Choisissez un mois pour voir quelles espèces, plantes ou champignons sont alors les plus probables.
Gorgebleue à miroir
Surtout possible dans les roseaux, les friches humides et les buissons bas, où les mâles peuvent chanter de façon remarquable au printemps depuis une tige ou un arbuste.
Busard des roseaux
Au-dessus des roselières, des dépressions humides et des zones ouvertes, guettez son vol bas de chasse aux battements lents.
Martin-pêcheur d’Europe
Le long des fossés, des berges et des eaux calmes, un éclair bleu peut soudain filer au ras de l’eau.
Phragmite des joncs
Au printemps et en été, à rechercher dans les roseaux et la végétation dense des berges ; il est souvent entendu avant d’être vu.
Martre des pins
La martre des pins se montre rarement ; ici, elle appartient surtout aux bosquets denses, aux lisières rudes et aux secteurs calmes où elle peut chasser et se déplacer discrètement.
Chauves-souris
Lors des soirées douces, les chauves-souris peuvent chasser près de l’eau, des lisières et des espaces ouverts où les insectes se concentrent.
Libellules
Surtout visibles au-dessus des fossés, des dépressions humides et des berges ensoleillées, là où l’eau et la friche se rejoignent.
Papillons des friches et des lisières fleuries
Probables dans les lieux chauds et fleuris le long des chemins, des ouvertures et des bordures de friche.

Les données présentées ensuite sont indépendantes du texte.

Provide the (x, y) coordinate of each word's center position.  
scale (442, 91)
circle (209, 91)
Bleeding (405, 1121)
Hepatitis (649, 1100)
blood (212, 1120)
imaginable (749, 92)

Abeilles et autres pollinisateurs
Les friches fleuries et les lisières ensoleillées sont importantes au printemps et en été pour les abeilles, les syrphes et d’autres pollinisateurs.
Roseau commun
Le roseau donne aux Lange Bretten leur caractère humide et offre abri, postes de chant et lieux de nidification à de nombreux oiseaux de marais.
Bovins Highland
Les herbivores maintiennent certaines parties ouvertes et rendent visible la gestion de cette friche urbaine par le pâturage et les traces.
Renard roux
Dans les bordures calmes et les zones de couvert, le renard se déplace facilement, même si une rencontre reste le plus souvent une question de chance.
Pourquoi ce lieu compte
Les Lange Bretten conservent des fragments du paysage humide de tourbe et de polders à l’ouest d’Amsterdam et relient la ville aux espaces verts en direction de Halfweg et de Spaarnwoude. Leur forme allongée offre aux animaux abris, nourriture et voies de déplacement dans un environnement fortement urbanisé. Le lieu montre aussi que végétation spontanée et gestion active peuvent se renforcer : pâturage, gestion de l’eau et zones calmes maintiennent une mosaïque variée d’habitats.
La grande histoire
Les Lange Bretten forment une longue bande verte entre Sloterdijk et Halfweg. De part et d’autre s’étendent voies ferrées, routes, zones d’activités, installations portuaires et quartiers d’habitation. Pourtant, le paysage change dès que le chemin s’éloigne des bâtiments. Les roseaux ferment la vue, les fossés brillent entre les plantes et le sol devient plus souple. Par temps humide, la boue colle aux chaussures. Les trains restent audibles, mais leur bruit appartient à un autre monde que le bruissement des roselières et les cris des oiseaux d’eau.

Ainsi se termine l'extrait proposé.